▶ [Problem requirements]
Print out every record exactly as it appears.

▶ [Extracted data]
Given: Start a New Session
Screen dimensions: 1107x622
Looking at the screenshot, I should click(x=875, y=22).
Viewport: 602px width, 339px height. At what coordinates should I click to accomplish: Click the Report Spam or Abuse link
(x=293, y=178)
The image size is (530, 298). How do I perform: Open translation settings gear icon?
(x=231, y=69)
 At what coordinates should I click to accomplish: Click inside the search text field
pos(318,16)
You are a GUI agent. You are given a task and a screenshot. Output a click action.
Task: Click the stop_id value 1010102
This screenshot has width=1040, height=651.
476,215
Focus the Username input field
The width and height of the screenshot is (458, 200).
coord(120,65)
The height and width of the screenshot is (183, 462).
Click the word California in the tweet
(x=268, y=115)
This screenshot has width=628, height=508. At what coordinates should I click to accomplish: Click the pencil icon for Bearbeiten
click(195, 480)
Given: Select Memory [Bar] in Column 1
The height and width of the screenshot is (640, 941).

▶ [Answer for this exercise]
Given: Start a New Session
Screen dimensions: 1107x622
Looking at the screenshot, I should click(x=875, y=22).
Viewport: 602px width, 339px height. At what coordinates should I click to accomplish: Click the Report Spam or Abuse link
(x=293, y=178)
The image size is (530, 298). How do I perform: Open translation settings gear icon?
(x=231, y=69)
 At what coordinates should I click to accomplish: Click inside the search text field
pos(318,16)
You are a GUI agent. You are given a task and a screenshot. Output a click action.
Task: Click the stop_id value 1010102
This screenshot has width=1040, height=651.
476,215
Focus the Username input field
The width and height of the screenshot is (458, 200).
coord(120,65)
The height and width of the screenshot is (183, 462).
Click the word California in the tweet
(x=268, y=115)
This screenshot has width=628, height=508. At what coordinates should I click to accomplish: Click the pencil icon for Bearbeiten
click(195, 480)
Given: Select Memory [Bar] in Column 1
The height and width of the screenshot is (640, 941).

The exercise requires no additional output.